Il programma Gcap entra in una fase decisiva con l’ipotesi di allargamento a nuovi partner internazionali, tra cui Germania, Polonia e soprattutto Canada. Una prospettiva che apre interrogativi complessi sulla condivisione tecnologica, la ripartizione industriale e la gestione della sovranità tra i Paesi già coinvolti. Per l’Italia, si tratta di una prova cruciale. La riflessione del generale Pietro Serino

Il governo e la nuova leadership di Leonardo hanno davanti un’opportunità straordinaria per dimostrare la capacità dell’Italia e della sua industria della difesa e dell’aerospazio di recitare un ruolo da protagonista nella costruzione di un’autonomia tecnologica e militare dell’Europa; un’Europa capace di aggregare entro e oltre i suoi confini geografici, ad includere nazioni che condividono autenticamente con essa il riconoscimento dei valori della democrazia liberale e del rispetto dei diritti civili e sociali degli individui.

Questa opportunità è rappresentata dalla gestione dell’allargamento dei partecipanti al Programma Gcap, il progetto di caccia di sesta Generazione dai contenuti tecnologici ambiziosi, che dovrà avvalersi, per raggiungere le capacità previste dai requisiti operativi definiti dalle Forze Aeree committenti, di tutte le tecnologie che oggi sono definite disruptive, come la AI, la quantistica, l’automazione e la robotica, e integrare risorse che risiedono nei domini aereo, spaziale e cibernetico, nella nuova frontiera dell’ingegno umano.

Negli ultimi mesi si parla di interesse ad entrare nel Gcap da parte di Nazioni come la Germania, la Polonia e il Canada. Il loro eventuale ingresso porrà, ovviamente, problemi che abbracciano la condivisione delle tecnologie e delle informazioni, la ripartizione del lavoro, i ritorni industriali ed economici. Tutti aspetti estremamente delicati, che incidono sulla sovranità delle Nazioni che hanno dato vita al progetto (Italia, Giappone e Regno Unito) e sugli interessi industriali delle Aziende ad oggi coinvolte (Leonardo, Mitsubishi e BAE). Sono gli stessi temi che hanno reso difficile la costruzione in Europa di un sistema di difesa e sicurezza realmente sovranazionale e di un efficace pilastro europeo della Nato.

Proprio per queste ragioni, l’allargamento rappresenta una sfida epocale e un’opportunità da cogliere. La situazione internazionale particolarmente complessa, caratterizzata dalla ricerca di nuovi equilibri e alleanze e dominata dalle tentazioni egemoni e sovraniste di Cina, Russia e Stati Uniti, può rappresentare una spinta al superamento di problematiche apparse finora come ostacoli difficilmente sormontabili.

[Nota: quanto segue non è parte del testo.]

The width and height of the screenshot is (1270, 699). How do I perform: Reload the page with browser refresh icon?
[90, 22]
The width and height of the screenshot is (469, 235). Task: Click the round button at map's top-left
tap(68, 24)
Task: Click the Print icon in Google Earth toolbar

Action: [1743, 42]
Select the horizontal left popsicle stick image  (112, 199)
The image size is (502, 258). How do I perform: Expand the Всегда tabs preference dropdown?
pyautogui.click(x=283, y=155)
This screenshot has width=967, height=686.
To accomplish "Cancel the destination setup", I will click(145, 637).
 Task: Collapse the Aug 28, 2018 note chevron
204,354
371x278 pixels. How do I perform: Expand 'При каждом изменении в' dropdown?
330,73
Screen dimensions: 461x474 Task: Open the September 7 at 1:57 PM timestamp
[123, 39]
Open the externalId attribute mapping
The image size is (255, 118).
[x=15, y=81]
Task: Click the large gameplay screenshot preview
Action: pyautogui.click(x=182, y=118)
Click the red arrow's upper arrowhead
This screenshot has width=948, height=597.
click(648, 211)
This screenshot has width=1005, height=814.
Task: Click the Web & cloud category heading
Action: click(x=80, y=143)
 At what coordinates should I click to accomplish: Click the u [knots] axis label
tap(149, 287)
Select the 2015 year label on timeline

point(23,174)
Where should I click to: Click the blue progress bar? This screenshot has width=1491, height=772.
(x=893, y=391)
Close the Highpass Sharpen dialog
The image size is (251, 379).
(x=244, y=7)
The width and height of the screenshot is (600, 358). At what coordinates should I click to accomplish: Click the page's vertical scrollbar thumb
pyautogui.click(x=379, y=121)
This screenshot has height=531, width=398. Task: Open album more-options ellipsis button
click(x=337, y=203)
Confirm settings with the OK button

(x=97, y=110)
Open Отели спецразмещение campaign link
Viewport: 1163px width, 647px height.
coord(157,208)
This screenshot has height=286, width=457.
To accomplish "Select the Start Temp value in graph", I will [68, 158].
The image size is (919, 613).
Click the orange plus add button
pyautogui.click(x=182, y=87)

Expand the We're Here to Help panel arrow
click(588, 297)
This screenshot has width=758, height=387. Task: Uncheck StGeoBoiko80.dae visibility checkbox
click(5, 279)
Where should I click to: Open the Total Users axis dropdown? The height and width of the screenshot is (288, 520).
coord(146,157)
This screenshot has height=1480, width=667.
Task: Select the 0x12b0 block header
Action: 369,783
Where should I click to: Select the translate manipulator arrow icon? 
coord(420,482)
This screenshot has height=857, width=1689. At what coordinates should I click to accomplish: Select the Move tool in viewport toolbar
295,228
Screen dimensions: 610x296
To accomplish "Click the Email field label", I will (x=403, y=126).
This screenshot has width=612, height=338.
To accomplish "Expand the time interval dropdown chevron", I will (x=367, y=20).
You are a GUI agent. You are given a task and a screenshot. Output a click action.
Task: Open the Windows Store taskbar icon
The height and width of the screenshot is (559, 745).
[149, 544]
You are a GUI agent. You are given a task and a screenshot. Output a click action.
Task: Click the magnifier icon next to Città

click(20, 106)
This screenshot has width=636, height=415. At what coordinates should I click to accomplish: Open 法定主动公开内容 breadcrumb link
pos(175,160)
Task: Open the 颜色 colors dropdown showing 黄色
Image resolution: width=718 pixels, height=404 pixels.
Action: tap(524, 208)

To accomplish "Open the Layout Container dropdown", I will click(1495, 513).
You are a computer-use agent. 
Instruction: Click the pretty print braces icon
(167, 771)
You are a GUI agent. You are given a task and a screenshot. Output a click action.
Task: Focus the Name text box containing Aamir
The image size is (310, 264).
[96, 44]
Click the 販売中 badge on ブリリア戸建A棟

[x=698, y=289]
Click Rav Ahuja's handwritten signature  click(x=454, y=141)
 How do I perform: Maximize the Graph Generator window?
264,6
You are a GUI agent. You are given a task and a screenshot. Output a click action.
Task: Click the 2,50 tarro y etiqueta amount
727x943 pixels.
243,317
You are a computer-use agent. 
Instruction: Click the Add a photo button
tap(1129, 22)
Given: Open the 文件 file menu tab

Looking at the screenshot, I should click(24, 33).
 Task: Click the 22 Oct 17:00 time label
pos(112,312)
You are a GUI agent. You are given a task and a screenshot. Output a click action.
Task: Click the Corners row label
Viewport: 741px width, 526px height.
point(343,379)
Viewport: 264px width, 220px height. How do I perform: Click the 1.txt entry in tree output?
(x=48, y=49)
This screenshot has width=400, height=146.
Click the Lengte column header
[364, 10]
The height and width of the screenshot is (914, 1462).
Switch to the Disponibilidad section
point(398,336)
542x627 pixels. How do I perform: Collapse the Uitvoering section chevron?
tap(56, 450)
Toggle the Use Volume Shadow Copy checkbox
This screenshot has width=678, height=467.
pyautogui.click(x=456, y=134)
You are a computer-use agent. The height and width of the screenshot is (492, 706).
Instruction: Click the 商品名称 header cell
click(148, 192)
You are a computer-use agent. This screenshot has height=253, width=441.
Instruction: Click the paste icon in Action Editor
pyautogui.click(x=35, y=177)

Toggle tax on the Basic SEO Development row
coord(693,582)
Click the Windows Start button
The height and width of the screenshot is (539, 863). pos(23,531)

L’Italia ha, in tale prospettiva, un vantaggio attitudinale. Dalla fine del Secondo conflitto mondiale, ha sempre perseguito una convinta politica di partecipazione ai consessi multilaterali e sovranazionali, specie nel campo della difesa; un’attitudine che ha le proprie solide radici nell’art. 11 della  Costituzione. La sovranità tecnologica e la gestione delle informazioni che riguardano lo sviluppo del progetto Gcap hanno il valore che 80 anni fa avevano il carbone e l’acciaio. Così come dalla condivisione di quelli si forgiò l’ambizione di un’Europa unita e senza più guerre interne, la condivisione di tecnologie e informazioni deve diventare il motore di un rilancio di quell’idea, una nuova Unione di democrazie liberali, autonome strategicamente, in grado di garantire la sicurezza dei cittadini e dei propri interessi e capaci di rilanciare il multilateralismo. I grandi cambiamenti hanno bisogno, per affermarsi, di un’esigenza, di un contesto e di uno strumento e questi difficili tempi ce li offrono. L’Italia, se dimostrerà visione e leadership e se saprà vincere le sempre possibili resistenze interne, ancora una volta ha l’opportunità di essere parte del nucleo iniziale di un grande progetto sovranazionale. È un’occasione di un reale rilancio che non possiamo perdere.